Il tuo intervento sul tema della riabilitazione e dei suoi modelli di intervento è molto atteso. Ci puoi anticipare quali saranno i temi toccati?
«L’intento è quello di mettere a confronto i modelli di intervento riabilitativi italiani da Est e Ovest, unendo idealmente le esperienze maturate in Piemonte e in Veneto. Partendo dalle linee di indagine messe in luce dall’ultimo numero della rivista Nel Raggio Verde. Quaderni di studio su infanzia e adolescenza, ideata dalla Cooperativa Sociale Servizi Associati in collaborazione con Ronzani Editore e dedicata al tema “Apprendimento, cura, sviluppo”, cercherò di ribadire come la riabilitazione non possa prescindere da un processo di integrazione e di costante mediazione tra visioni diverse. Si tratta di tessere di un mosaico contrassegnate, da un lato, dalla sofferenza, dal disagio esistenziale, dalla difficoltà di venire a patti con un reale innervato da contraddizioni e fratture, dalla voce “stonata” dei soggetti che accogliamo quotidianamente, i quali ci restituiscono, specularmente, l’immagine cruda dei nostri limiti. Dall’altro lato queste tessere sono costituite anche da un sistema di cura che deve necessariamente rifondare i propri assunti di base, togliendosi in parte le vesti dell’istituzione per ritornare ad essere, primariamente, una comunità curante, un territorio che accoglie e che non respinge il sintomo, ponendosi interrogativi, orientando la ricerca di senso del soggetto e della collettività.

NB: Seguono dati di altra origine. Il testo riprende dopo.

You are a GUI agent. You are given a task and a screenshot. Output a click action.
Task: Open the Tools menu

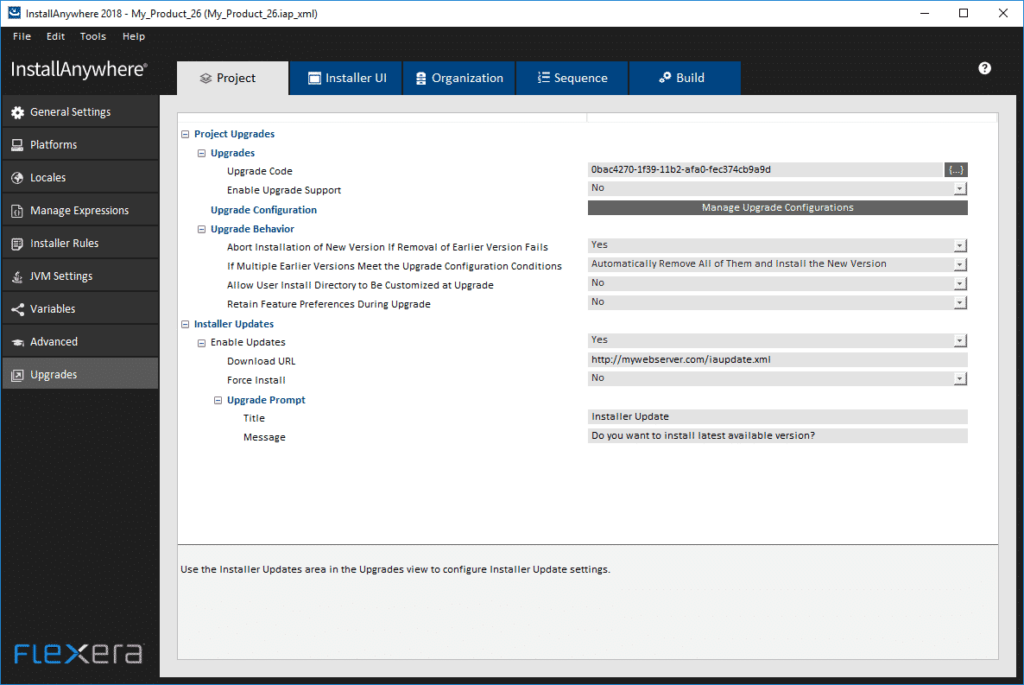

Cercherò poi di declinare il tema centrale del Salone di quest’anno, “Vita Immaginaria”, il cui titolo è ispirato a un saggio di Natalia Ginzburg, all’interno della pratica sociale, descrivendo alcune progettualità che si sono ancorate alla letteratura, all’arte, alla creatività, garantendo voce ed espressione e di conseguenza “nuova vita”».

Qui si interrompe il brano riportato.